Prospérité sans croissance

Contre-Info publie un article très intéressant :

Paradoxe des temps modernes. Les extraordinaires avancées des sciences et des techniques ont permis à l’humanité d’accumuler un savoir faire et une capacité de production à même de satisfaire la plupart de ses besoins, et pourtant cette richesse potentielle, loin de se traduire par l’accomplissement des promesses du progrès, s’accompagne aujourd’hui d’une inégalité toujours accrue, d’une énorme demande sociale non satisfaite, et d’une pression croissante sur les conditions d’existence au nom du sacro saint rendement compétitif. Mais rendement de quoi ? Loin de permettre de libérer l’homme, l’intelligence, les énergies mobilisées, les efforts consentis, englués dans un système devenu inefficace, inadapté et dangereux, conduisent l’humanité à sa perte. Le système économique – dont la structure est un archaïsme hérité des temps obscurs où la rareté dominait – poursuit sa trajectoire aveugle et insoutenable qui nous rapproche inexorablement de l’épuisement des ressources primaires, et de la dévastation de notre planète. « Prosperity Without Growth ? » est un ouvrage (disponible gratuitement en ligne) publié par la Commission du Développement Durable, une agence gouvernementale du Royaume-Uni, qui ose aborder de front cette question brulante. La croissance, telle que nous la pratiquons, est dans l’impasse.
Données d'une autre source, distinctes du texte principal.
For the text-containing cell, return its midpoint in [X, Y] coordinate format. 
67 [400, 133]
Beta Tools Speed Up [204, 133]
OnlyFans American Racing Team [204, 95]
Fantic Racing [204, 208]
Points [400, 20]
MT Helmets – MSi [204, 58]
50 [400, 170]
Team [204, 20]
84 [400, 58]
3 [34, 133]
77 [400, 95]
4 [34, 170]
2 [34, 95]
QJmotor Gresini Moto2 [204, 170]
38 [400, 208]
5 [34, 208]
Il faut repenser à nouveaux frais nos modèles de développement, et renoncer à la religion du PIB. Cela implique-t-il un retour aux privations ? Nullement. Les études effectuées de par le monde montrent qu’une fois atteint un niveau de revenu situé entre la moitié et les deux-tiers de ce qu’il est aujourd’hui aux USA, le sentiment de bien-être n’augmente plus en relation avec l’accroissement des revenus. Renoncer à la croissance, ce pourrait donc être simplement renoncer au « toujours plus » du consumérisme, à la recherche vaine de la distinction par les colifichets du « je le vaux bien » narcissique. Une telle révolution, non seulement économique mais également culturelle, est possible, nous dit la Commission Britannique, qui indique en s’appuyant sur les travaux de l’économiste canadien Peter Victor que cela permettrait également de travailler moins.

Une commission publique britannique qui envisage rien de moins que la décroissance pour mieux vivre, c’est tout simplement révolutionnaire !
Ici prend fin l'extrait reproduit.